Directive A: In the excerpt about Napoleon, who served as Napoleon's minister of public worship?
Directive B: Write a continuation of the excerpt about Napoleon that picks up after its final sentence.

START Quoted passage

It was just before this pregnant event that Napoleon had freed his mind to Roederer concerning the ambitions of Joseph and his family in general. Already his brothers and sisters were organized for the enterprise of exploiting their relationship, and already they were rash in their claims. The elder brother was essentially a man of the clan epoch in the development of society, and begrudged the ascendancy of his junior. He was nevertheless clamorous for wealth and power, using his brother's ministers to secure them, to demand them as a right. To this the younger retorted: My brothers are nothing except through me, great because I made them so. The French people knows them only by what I have said. There are thousands of persons in France who have rendered greater service to the state than they. I will not abide that they be set beside me in the same row. Joseph is not destined to reign. I was born in poverty; like me, he was born in the lowest mediocrity. I have raised myself by my own deeds, he has remained exactly where he was born. From this position Napoleon never swerved: for them there must be no expectation of empire. Minor kingdoms, principalities, and duchies he was glad to distribute with lavish hand. Wealth beyond the dreams of avarice they accumulated with his connivance. Lucien married to his own liking and remained a commoner, but in the positions he held under the consulate and empire he left no source of gain untouched and lived like a prince, if he had not the title. Joseph was twice a king, unable in both cases to decide whether he should be true to his imperial brother or to his subjects, a vacillator in Spain, as for a time was Louis in Holland: the latter, however, was at least loyal to his folk if not to his superior. Jerome's career was a farce, in marriage, in statesmanship, in everything: it is relieved only by the high character of the consort Napoleon selected for him. Of the women in the family, not much can be said which indicates a sense of gratitude to their imperial brother for his prodigal favors. Caroline, the spouse of Murat, was a woman of force, and was more loyal to her benefactor than any of his blood, unless it were the giddy, light, beautiful, fascinating Pauline, who, though a child of the sixteenth rather than the nineteenth century, had a heart and showed it in great crises.

Pius VII was a disenchanted man. He claimed that the Emperor had broken an express promise in seizing the crown, and was silent only because the official journal called no attention to the incident. For several months he remained a suppliant in Paris. One demand after another was perforce abandoned. He had hoped to destroy the last vestige of Gallican liberties, and to see the Roman Church recognized, not as a privileged sect, but as the national ecclesiastical organism. His temporary secretary, Cardinal Antonelli, found in Napoleon's minister of public worship, Portalis, an adversary as learned in ecclesiastical matters, as polished, adroit, and unctuous, as himself, and spent his diplomatic arts in vain. Two small concessions were indeed made. The statesman promised to restore the Gregorian calendar, and the Emperor, with a half-ironical, half-superstitious feeling, dated the course of the Empire after January first, 1806, not by the Revolutionary reckoning, but by the Christian. It was likewise ordered that the bishops and priests who had sworn to the civil constitution should take the ecclesiastical oath, and thus return to the fold. In the field of temporal negotiations the Roman prince was quite as unsuccessful as in the spiritual. It was in vain that he pleaded the gift of Charles the Great, which made him a sovereign prince. Talleyrand replied that what God had given to the Emperor the Emperor must keep, but an opportunity might offer to increase the States of the Church. The successor to St. Peter left Paris wounded and disillusioned, considering, says his memorialist Consalvi, that the Emperor must have intended, by the poverty of his gifts, to show the light estimate he put on the papal services. Weakened in dignity and general esteem, outwitted at every point, the Pope returned to Rome, a bitter and secret enemy of the Empire he had sanctioned.

END Quoted passage
START Available data

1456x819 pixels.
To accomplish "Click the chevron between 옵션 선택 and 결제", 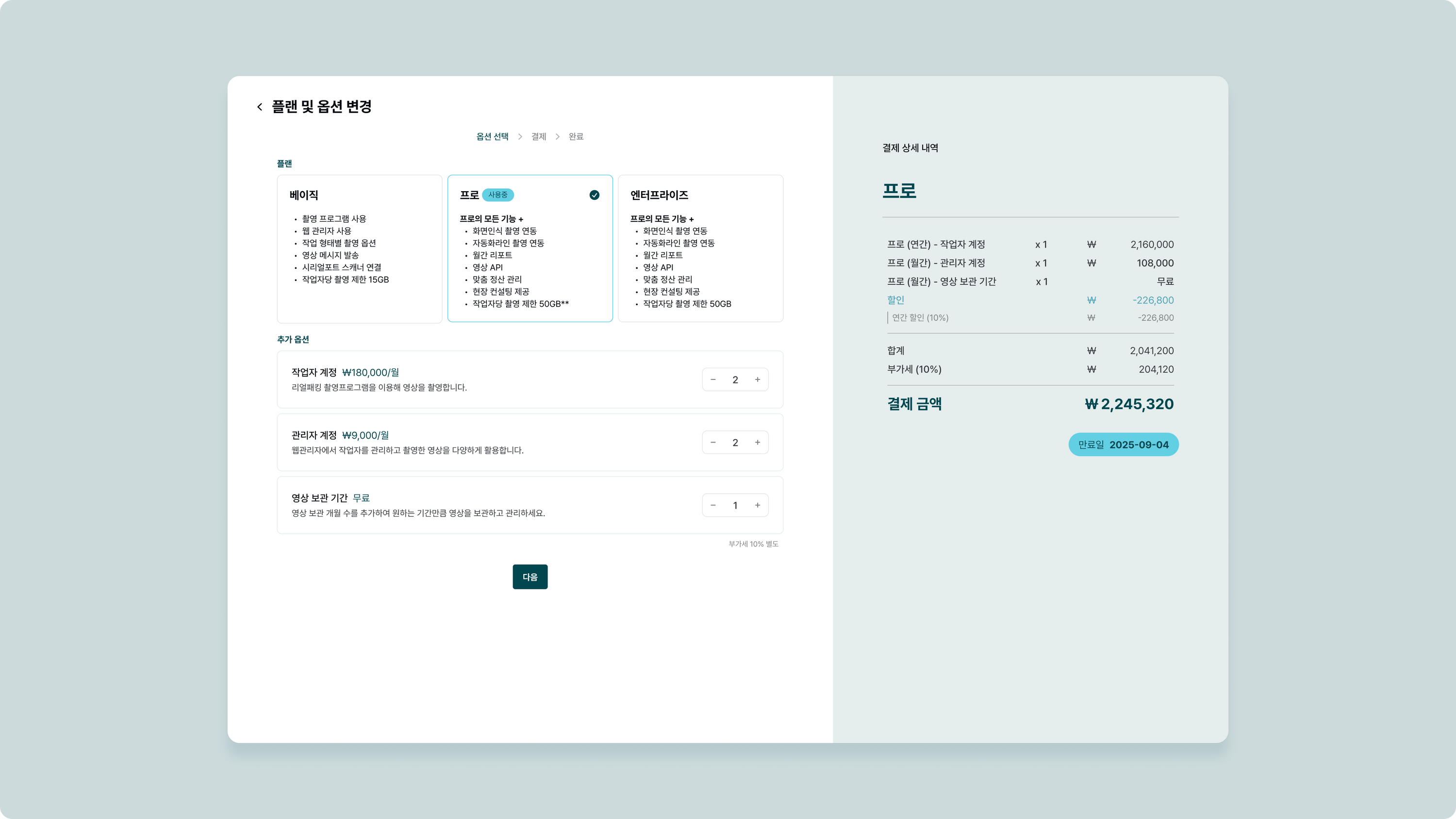I will coord(519,137).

END Available data

Exercise response A: Portalis

Exercise response B:
When the legislature assembled, two days after Christmas, and the Emperor opened its session with a state proportionate to his new dignity, his speech from the throne was not merely an enumeration of what France owed to the new dispensation,—the civil and other codes, prizes for the encouragement of letters, industry, and the arts, the achievement of splendid public works,—it was also a presage of war. He declared that Italy, like France, needed a definite organization; that Austria was recuperating her strength; that the King of Prussia was the friend of France. Turkey, however, he said, was pursuing with vacillation and timidity a policy foreign to her interests, and he dragged in an expression of his desire that the spirit of Catherine the Great should guide the councils of the Czar Alexander. "He will remember," said the Emperor, "that the friendship of France is a necessary counterpoise for him in the European balance.... Set far from her, he can neither touch her interests nor trouble her repose." These were clearly words of warning. They meant that Russia must abandon her new Oriental policy, forget the anxiety she felt about French control in Italy and Naples, and forbear to chafe under the limitations of her trade with England, necessitated by the closing of all harbors in western Europe to English commerce.

The feeling arose, and at once became general, not only in France, but in Europe, that these words of the Emperor meant an appeal to force. The Revolution had claimed to have a world-wide mission in protecting the oppressed and establishing justice. The nations had felt a solemn awe when they saw this task intrusted to the greatest general of his day. But now in a twinkling all was changed; here was a new kind of monarch; not a king, but a king of kings; and headstrong, wilful, and selfish, just as kings were, with no more respect than they for the rights of man. The greatest general of Europe was now its most ambitious and ruthless sovereign. It was a powerful argument for the royalists of the Continent that their old kings, whom they knew, were better than this novel, unknown tyrant.

It is a trite remark that, however rapidly events may move, no gulf or cleft separates two epochs either of national life or of general history. The germs of that national uprising which later overwhelmed Napoleon can be observed as early as 1805. The tide of his success was still to flow high before the turn, but his alliance with a great idea began to dissolve before he struck the first blow for his dynasty. It was with a light heart and a new enthusiasm that Europe went to war in 1805. Even the Russian peasants, peering into the misty diplomacy which strove to conceal the Czar's Oriental ambitions and dynastic pride under complaints about the Duc d'Enghien, and demands for indemnity to Piedmont, a kingdom almost extinct, saw dimly that the principles of eternal justice and right were no longer on the side of France, but on theirs. If France was to live henceforth under monarchical rule, her ruler must be made to keep his place in the former political equipoise and abide by the old rules of international law. This fact constituted the moral strength of Russia's position when she somewhat hastily dismissed the French envoy from St. Petersburg. Even then men began dimly to apprehend that, for the triumph of the rights of man which the republic had so loudly proclaimed, the nations must now rise against Napoleon and rally to their dynasties.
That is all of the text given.